List comprehension, map, and numpy.vectorize performance

26,936

Solution 1

First comment: don't mix usage of xrange() or range() in your samples... doing so invalidates your question as you're comparing apples and oranges.

I second @Gabe's notion that if you have many large data structures, numpy should win overall... just keep in mind most of the time C is faster than Python, but then again, most of the time, PyPy is faster than CPython. :-)

As far as listcomps vs. map() calls go... one makes 101 function calls while the other one makes 102. meaning you won't see a significant difference in timing, as shown below using the timeit module as @Mike has suggested:

  • List Comprehension

    $ python -m timeit "def foo(x):pass; [foo(i) for i in range(100)]"
    1000000 loops, best of 3: 0.216 usec per loop
    $ python -m timeit "def foo(x):pass; [foo(i) for i in range(100)]"
    1000000 loops, best of 3: 0.21 usec per loop
    $ python -m timeit "def foo(x):pass; [foo(i) for i in range(100)]"

(Element and text position data)
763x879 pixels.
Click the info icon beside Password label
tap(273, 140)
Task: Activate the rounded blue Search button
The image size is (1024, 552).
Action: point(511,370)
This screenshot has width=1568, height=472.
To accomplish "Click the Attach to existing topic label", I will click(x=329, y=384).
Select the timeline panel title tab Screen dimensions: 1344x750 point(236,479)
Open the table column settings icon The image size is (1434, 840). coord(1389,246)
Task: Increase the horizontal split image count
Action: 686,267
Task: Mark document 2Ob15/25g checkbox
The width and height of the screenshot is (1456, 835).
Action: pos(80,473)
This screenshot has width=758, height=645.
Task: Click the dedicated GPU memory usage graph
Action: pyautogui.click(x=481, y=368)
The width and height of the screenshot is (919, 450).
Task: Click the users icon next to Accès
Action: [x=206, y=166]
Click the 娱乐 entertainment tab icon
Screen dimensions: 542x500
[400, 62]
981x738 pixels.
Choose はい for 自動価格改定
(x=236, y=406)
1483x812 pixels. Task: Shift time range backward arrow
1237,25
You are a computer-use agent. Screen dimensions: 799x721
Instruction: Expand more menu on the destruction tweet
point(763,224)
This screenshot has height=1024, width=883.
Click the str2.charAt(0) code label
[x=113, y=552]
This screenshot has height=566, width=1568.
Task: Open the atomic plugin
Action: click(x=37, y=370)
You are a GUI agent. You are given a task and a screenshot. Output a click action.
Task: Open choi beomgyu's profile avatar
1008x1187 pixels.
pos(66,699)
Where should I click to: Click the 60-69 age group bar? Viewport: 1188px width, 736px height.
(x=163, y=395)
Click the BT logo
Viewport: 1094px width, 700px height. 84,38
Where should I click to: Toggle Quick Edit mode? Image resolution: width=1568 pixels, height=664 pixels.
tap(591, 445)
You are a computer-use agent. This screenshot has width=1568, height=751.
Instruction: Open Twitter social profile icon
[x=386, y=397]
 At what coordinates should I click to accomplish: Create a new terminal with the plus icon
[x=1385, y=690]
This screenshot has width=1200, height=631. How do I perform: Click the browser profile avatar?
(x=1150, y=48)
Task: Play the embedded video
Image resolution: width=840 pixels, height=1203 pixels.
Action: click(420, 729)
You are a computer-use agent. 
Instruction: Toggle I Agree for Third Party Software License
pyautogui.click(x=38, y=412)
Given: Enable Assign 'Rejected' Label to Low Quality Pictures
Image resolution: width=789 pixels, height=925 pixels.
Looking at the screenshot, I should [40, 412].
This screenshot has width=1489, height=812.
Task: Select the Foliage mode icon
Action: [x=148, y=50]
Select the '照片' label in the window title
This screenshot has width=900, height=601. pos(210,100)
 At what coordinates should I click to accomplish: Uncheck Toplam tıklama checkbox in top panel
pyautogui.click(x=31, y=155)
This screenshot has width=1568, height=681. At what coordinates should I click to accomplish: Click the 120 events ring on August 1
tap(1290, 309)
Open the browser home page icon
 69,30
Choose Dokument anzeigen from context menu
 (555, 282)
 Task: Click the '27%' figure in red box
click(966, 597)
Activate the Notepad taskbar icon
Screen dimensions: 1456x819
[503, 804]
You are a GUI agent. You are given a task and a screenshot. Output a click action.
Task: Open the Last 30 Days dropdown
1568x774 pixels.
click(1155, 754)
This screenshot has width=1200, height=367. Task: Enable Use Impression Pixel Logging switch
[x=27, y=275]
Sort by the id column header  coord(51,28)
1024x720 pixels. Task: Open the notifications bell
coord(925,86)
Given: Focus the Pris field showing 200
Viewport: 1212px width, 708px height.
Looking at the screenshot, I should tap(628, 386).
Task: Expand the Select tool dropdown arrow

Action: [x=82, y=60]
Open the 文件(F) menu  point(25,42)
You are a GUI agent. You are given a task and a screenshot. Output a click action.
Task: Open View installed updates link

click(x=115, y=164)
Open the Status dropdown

▶ INSTRUCTIONS
A – List the languages and Python implementations named in the sentence of the excerpt that begins "I second @Gabe's notion".
B – Return every line of the entries that contains the string "Select". Case counts.

▶ TASK RESPONSES
A – C, Python, PyPy, CPython

B –
Select the timeline panel title tab Screen dimensions: 1344x750 point(236,479)
Task: Select the Foliage mode icon
Select the '照片' label in the window title
Task: Expand the Select tool dropdown arrow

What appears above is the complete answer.